▶ [Job 1]: In the chatty note below, what kind of pots does the writer plan to use for the container garden?

▶ [Passage provided]:

I got a chain collar at Pet Smart ..not a choke chair but another kind that helps to remind dogs to obey. Can't remember what it's called but the Pet Smart peole know what it's called. It's has metal chains but is NOT a choke collar. Works like a charm. Doesn't hurt him...or you.
Is it spring there yet? I'm getting pots for my container garden on payday. I miss my garden the most of everything. I'm going to use plain terra cotta pots.
Did i mention that I bought a large big=rd cage (parrot sized) and some white fan tail dove? I just like the sound on the veranda.
We have a local Facebook page called "Gently used Reasonably Priced No drama"...it's for local yard sale kind of stuff...you post the photo, name your price and voila! it's sold. Usually within a couple of days. (You could start one and start yardselling your stuff and not have to drag everything out into the yard)
Larry could go/be with you (Mike goes with me ALWAYS) and you meet such nice people. I met a gal who can't afford to quilt but she does quilts on order...she goes fabric shopping with her clients so she doesn't get stuck making something hideous and helps pick out the pattern (so she doesn't get stuck with some God awful impossible pattern) and then quilts in front of the television. Her husband is very ill and this gives her something to do that she really loves. We're going to my next quilt club meeting (I'm not a quilter but a lot of my fiends are). I mainly do the tied quilts we make for the police and Highway Patrol guys take in their cars in case kids have to be removed from their homes. Oh, I've met some men who are total horses asses...why is it always the men who are like that and the women are so nice?
Anyway, it is late and time for me to stop yapping. Hope the weather is getting nicer and your foot is giving you less bad weather trouble.

▶ [Records supplied]:
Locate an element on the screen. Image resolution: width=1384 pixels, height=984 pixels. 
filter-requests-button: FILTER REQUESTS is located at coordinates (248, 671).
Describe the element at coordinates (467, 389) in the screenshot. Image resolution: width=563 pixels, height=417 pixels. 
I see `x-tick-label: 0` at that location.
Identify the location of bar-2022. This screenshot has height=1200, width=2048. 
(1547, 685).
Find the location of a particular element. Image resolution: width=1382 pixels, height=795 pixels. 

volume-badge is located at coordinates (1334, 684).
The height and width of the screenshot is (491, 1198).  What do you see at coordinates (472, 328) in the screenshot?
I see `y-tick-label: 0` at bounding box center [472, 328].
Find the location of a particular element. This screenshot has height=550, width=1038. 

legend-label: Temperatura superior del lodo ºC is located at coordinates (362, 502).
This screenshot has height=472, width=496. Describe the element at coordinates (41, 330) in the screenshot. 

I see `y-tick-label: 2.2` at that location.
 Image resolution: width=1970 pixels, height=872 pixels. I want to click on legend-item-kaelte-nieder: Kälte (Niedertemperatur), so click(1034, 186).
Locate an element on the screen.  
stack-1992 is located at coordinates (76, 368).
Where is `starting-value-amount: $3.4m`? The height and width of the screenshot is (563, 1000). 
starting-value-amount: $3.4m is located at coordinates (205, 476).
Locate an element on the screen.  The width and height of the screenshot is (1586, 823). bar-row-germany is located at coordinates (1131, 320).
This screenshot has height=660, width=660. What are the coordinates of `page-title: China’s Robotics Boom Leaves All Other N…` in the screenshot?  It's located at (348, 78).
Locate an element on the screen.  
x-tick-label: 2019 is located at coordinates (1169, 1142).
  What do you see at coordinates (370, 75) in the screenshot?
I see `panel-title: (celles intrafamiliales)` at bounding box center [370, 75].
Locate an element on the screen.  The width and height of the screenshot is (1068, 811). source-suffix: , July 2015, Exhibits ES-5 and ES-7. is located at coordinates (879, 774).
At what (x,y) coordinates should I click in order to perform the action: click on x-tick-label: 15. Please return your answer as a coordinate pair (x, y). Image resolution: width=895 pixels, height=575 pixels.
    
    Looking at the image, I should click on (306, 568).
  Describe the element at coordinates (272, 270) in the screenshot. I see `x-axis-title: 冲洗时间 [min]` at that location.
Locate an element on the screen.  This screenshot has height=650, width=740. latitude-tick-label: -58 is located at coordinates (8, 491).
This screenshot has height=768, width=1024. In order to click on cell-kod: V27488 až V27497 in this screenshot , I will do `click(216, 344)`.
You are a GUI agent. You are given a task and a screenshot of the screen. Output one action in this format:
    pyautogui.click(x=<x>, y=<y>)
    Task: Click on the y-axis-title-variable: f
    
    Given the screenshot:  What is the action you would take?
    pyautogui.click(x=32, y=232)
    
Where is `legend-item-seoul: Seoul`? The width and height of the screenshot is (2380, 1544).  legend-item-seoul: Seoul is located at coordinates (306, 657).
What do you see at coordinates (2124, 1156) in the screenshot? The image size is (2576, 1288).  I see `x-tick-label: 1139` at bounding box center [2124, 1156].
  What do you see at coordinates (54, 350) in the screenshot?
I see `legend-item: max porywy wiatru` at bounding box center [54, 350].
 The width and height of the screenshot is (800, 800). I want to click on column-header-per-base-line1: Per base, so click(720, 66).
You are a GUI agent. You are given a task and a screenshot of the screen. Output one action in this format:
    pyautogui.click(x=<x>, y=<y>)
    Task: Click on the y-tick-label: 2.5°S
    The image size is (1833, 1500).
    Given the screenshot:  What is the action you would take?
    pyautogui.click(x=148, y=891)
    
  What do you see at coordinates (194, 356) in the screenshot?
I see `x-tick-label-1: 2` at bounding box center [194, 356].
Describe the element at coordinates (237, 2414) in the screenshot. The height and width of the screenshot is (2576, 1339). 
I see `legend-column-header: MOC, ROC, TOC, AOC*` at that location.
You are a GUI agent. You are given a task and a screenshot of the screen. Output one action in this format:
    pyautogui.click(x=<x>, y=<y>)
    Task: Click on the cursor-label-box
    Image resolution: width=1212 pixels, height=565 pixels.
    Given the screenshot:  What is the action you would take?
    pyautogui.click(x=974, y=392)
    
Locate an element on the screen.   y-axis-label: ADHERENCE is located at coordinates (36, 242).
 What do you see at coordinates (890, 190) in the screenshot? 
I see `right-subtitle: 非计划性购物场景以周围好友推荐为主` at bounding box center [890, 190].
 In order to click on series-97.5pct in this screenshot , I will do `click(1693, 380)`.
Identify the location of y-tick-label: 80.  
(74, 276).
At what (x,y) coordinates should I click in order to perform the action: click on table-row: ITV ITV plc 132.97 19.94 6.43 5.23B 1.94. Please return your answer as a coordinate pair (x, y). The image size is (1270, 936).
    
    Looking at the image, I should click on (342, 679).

▶ [Job 2]: Update the entries from their start through the line containing "volume-badge is located", changing "Image resolution" to "Screen size" and leaving everything else the same.

▶ [Answer section 1]: Plain terra cotta pots.

▶ [Answer section 2]:
Locate an element on the screen. Screen size: width=1384 pixels, height=984 pixels. 
filter-requests-button: FILTER REQUESTS is located at coordinates (248, 671).
Describe the element at coordinates (467, 389) in the screenshot. Screen size: width=563 pixels, height=417 pixels. 
I see `x-tick-label: 0` at that location.
Identify the location of bar-2022. This screenshot has height=1200, width=2048. 
(1547, 685).
Find the location of a particular element. Screen size: width=1382 pixels, height=795 pixels. 

volume-badge is located at coordinates (1334, 684).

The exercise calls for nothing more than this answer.